Avrupa Konseyi Yolsuzluğa Karşı Ülkeler Grubu (GRECO) Türkiye’de yolsuzlukla mücadele ve siyasi parti harcamalarında şeffaflık alanlarında hazırladığı iki ayrı raporu yayınladı. Türkiye’de birçok alanda ilerleme kaydedilmediği belirtilen raporda yasalarla ilgili vatandaşlar ve sivil toplum kuruluşlarının görüşünün alınması tavsiyesinin yerine getirilmediğine dikkat çekildi.
GRECO’nun hazırladığı ilk raporda Türkiye’de son dönemde çıkarılan ve yargı bağımsızlığını tehlikeye atan yapısal köklü değişikliklerle ilgili kaygılar dile getirildi.
Euronews'in haberine göre, GRECO, Türkiye’de yeni oluşturulan Hakimler ve Savcılar Kurulunun yargının kendisi tarafından değil cumhurbaşkanı ve meclis tarafından atanıyor olmasının yargı bağımsızlığının temel prensibine karşı olduğunu vurguladı.
Türkiye’ye toplamda 22 alanda tavsiyelerde bulunulduğuna dikkat çekilen raporda bazı tavsiyeler ve elde edilen neticeler şöyle sıralandı:
- Çıkarılacak yasalarla ilgili vatandaşlar ve sivil toplum kuruluşlarının görüşünün alınması. Torba yasalardan kaçınılması. (Yerine getirilmedi)
- Milletvekillerinin hediye alma ve parlamento dışında ikinci bir iş yapma gibi aktivitelerle ilgili etik kurallarının belirlenmesi (Yerine getirilmedi)
- Milletvekillerinin kişisel/ekonomik durumlarıyla ilgili yaşanabilecek ‘çıkar çatışması’ konusunda bir çerçevenin yayınlanması (Kısmen yerine getirildi)
- Milletvekillerinin deklare edilen kişisel mal varlıklarını doğrulayacak bir sistemin kurulması ve kuralları ihlal edenlerin cezalandırılması (Yerine getirilmedi)
- Milletvekillerine yolsuzlukla mücadale ve etik olmayan davranışlardan kaçınılması konusunda eğitim verilmesi (Kısmen yerine getirildi)
- Siyasi etkiye karşı Hakimler ve Savcılar Kurulunun bağımsızlığını güçlendirecek adımların atılması(Yerine getirilmedi)

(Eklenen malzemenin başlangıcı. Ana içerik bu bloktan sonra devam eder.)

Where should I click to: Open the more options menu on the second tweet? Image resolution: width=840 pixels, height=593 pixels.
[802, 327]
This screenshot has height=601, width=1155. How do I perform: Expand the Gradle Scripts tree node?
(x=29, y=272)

- Yeni hakim ve savcı adaylarının seçilmesinde yargının söz sahibi olması ve bunun daha da güçlendirilmesi (Yerine getirilmedi)
Yolsuzlukla ilgili cezaların sertleştirilmesi
İkinci raporda Türkiye’de yolsuzlukla ilgili cezaların sertleştirilmesi alanında yapılan tavsiye niteliğindeki 8 öneriden 6’sının memnuniyet verici şekilde yerine getirildiğine dikkat çekiliyor.

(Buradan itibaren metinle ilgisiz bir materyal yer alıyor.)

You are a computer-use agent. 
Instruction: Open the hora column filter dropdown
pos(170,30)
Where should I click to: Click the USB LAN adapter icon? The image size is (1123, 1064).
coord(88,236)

Bunlar arasında özel sektörde aktif ve pasif rüşvetin yasalarla açık şekilde suç haline getirilmesi, kamuda rüşvete karışan kişilerin etkin pişmanlıktan yararlanmasını öngören yasaların gözden geçirilmesi gibi tavsiyeler yer alıyordu.

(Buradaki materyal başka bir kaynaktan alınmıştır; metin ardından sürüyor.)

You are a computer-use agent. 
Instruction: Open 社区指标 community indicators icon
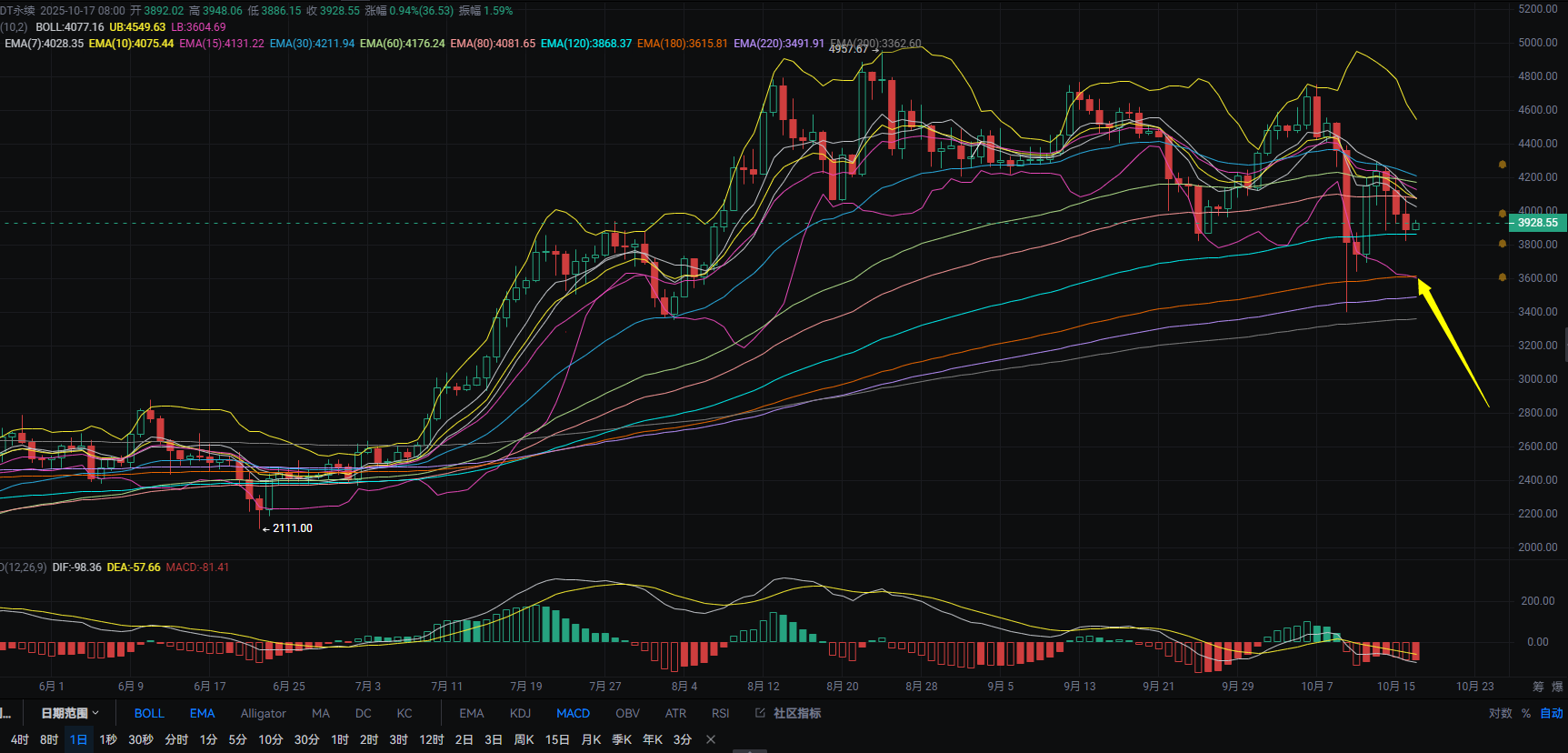click(760, 713)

Siyasi partilerin şeffaflığı
İkinci raporun siyasi parti gelirlerinin şeffaflığı konularında, özellikle parti gelir ve giderlerinin açık bir şekilde gösterilmesi ve bunun dış denetime açık olmasına yoğunlaşıyor.
Şeffaflık bölümünde siyasi partilerin yıllık harcamalarının ve bu hesapları denetleyen raporların kamuya açık olması, parlamento, cumhurbaşkanlığı ve seçim harcamalarının şeffaf bir şekilde yapılması önerilerine yer veriliyor.
İkinci raporun bu kısmında siyasi partilerin gelir ve giderleri ile siyasi parti harcamaları alanındaki durumun hayal kırıklığı yarattığına dikkat çekiliyor.
Türk hükümetinin bu alanda uyulması gereken kurallar belirlemiş olmasının olumlu olduğu ancak GRECO’nun yaptığı önerilerin büyük çoğunluğu için henüz sonuç alınamadığı vurgulandı.